Fire Jim Tracy

Wednesday, January 19, 2005

Where's Waldo?

As I put away the computer and the redistricting research for the night, on the heels of a thirty million dollar investment in Cesar Izturis and Eric Gagne, the only question that can be asked is, to paraphrase Ted Kennedy, "Where was Bill?" Writing some boring nonsense about UCLA Basketball -- three days ago, he slobbered all over himself because they beat Washington -- at home. Yeah, it was just like the Walton Days. (Rolls eyes, despairs at the state of Los Angeles Sportswriting). It was typical Plaschke blather. Then there was that brave, brave piece about Matt Leinart not going pro. Let me tell you. He's going to get hate mail for that piece big time. Next week's article on cute puppies and the six year olds who love them could rent the city in twain. And then there was that brave, brave piece about Hank Aaron. Did you know that Aaron was persecuted on his way to 715? That baseball's current drug-coddling culture and the Bonds-protecting media is an embarrassment when compared to how Aaron was ignored by both baseball and the media? You did?

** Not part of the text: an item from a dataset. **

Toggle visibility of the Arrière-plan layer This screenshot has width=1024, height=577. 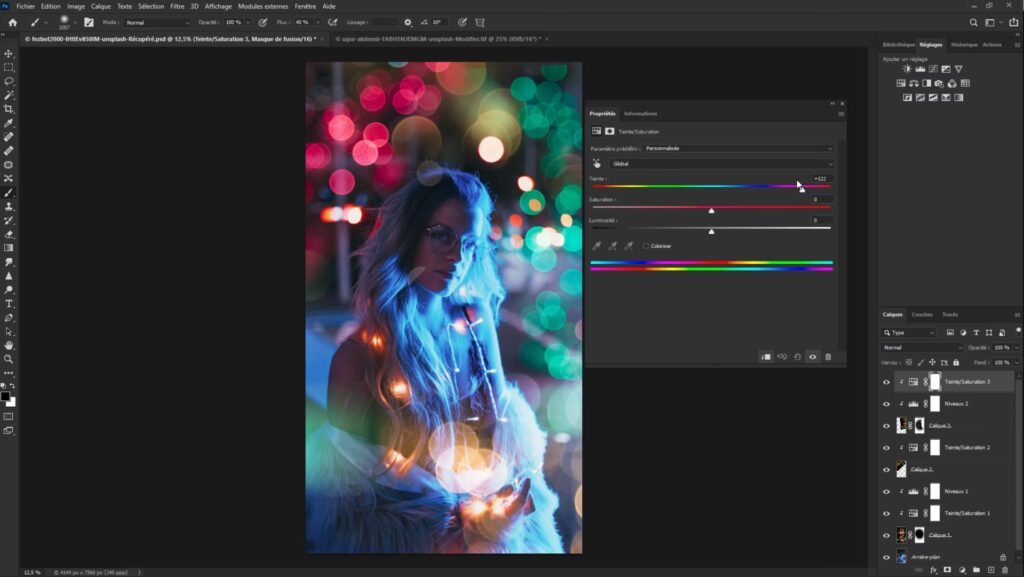pyautogui.click(x=886, y=557)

Simers is hilarious by the way. Yesterday, he was complaining "The Dodgers are following the age-old Clipper formula: stockpiling young, cheap players, developing them and then letting them go when it comes time to pay them the big bucks." Then in come Izturis and Gagne, and he's left making cheap and unintelligible sneers at Kim Ng. Those with Asian surnames -- beware the Times.

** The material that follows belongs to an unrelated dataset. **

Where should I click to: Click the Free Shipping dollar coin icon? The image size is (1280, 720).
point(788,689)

Well, I don't have to go to bed quite yet. Shall we analyze Simers' claim? Who, exactly on this team, is young and cheap?

Not Young or Cheap

Derek Lowe
Jeff Kent
Darren Dreifort (what, you think I'd forget?)
Kaz Ishii (for what you get)

Not Cheap

Odalis Perez
Eric Gagne
Cesar Izturis
J.D. Drew
Jeff Weaver

Not Young

Paul Bako
Wilson Alvarez
Jose Valentin
Elmer Dessens
Olmedo Saenz
Giovanni Carrara
Ricky Ledee

Young and Cheap

Yhency Brazoban (who ate Mota's lunch in September)
Edwin Jackson
Duaner Sanchez
Dave Ross
Hee Seop Choi
Antonio Perez
Milton Bradley
Jayson Werth
Jason Grabowski (in the interest of full disclosure)

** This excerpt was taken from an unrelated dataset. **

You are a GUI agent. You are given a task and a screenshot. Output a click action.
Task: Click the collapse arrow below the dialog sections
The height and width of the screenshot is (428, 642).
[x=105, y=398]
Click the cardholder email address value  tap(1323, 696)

Keep in mind of course, that in Simers-world, and Plaschke-world, talent is irrelevant. It's all about dollar signs and irrational, emotional appeal.

Put aside that nonsense about stockpiling players and letting them go. First, to a certain extent, all good baseball teams do that, because baseball teams carry four to five minor league teams. NBA teams only have twelve players, only eight of whom generally play in a regular rotation, so there is no opportunity for on-the-job training. But besides that quibble, DePodesta just shot his argument to hell. So here's my question, putting aside DePodesta's signings of the last two days. Giving you Grabowski (no way he's going to make the team way), Ross, and Choi, in case you are a Times reader, and therefore irrationally hate him, which of those others 1) would you not currently put on the 25-man roster and 2) would you feel comfortable giving a Simers-approved (except in the case of J.D. Drew or Odalis Perez or anyone not named Adrian) contract to? The answer to the first question is none of them (Jackson may not make the roster right away, but only because he needs to be starting every five days instead of languishing in the bullpen waiting for Ishii to fall apart.) and the second question is none of them. So what's he talking about? Hmmmm...could it be a simplistic, lazy meme which is quickly, and without analysis, designed to ignore reality and simply, that's right, manipulate reader emotions by the very use of the word "Clipper?" And even if I gave you Grabowski and Ross, would you want them? How could we give them away? What exactly are we supposed to do with Antonio Perez? Is he really ready for the Beverly Hills lifestyle? I'm sure Simers would be all for a six year, sixty million dollar contract for Milton Bradley.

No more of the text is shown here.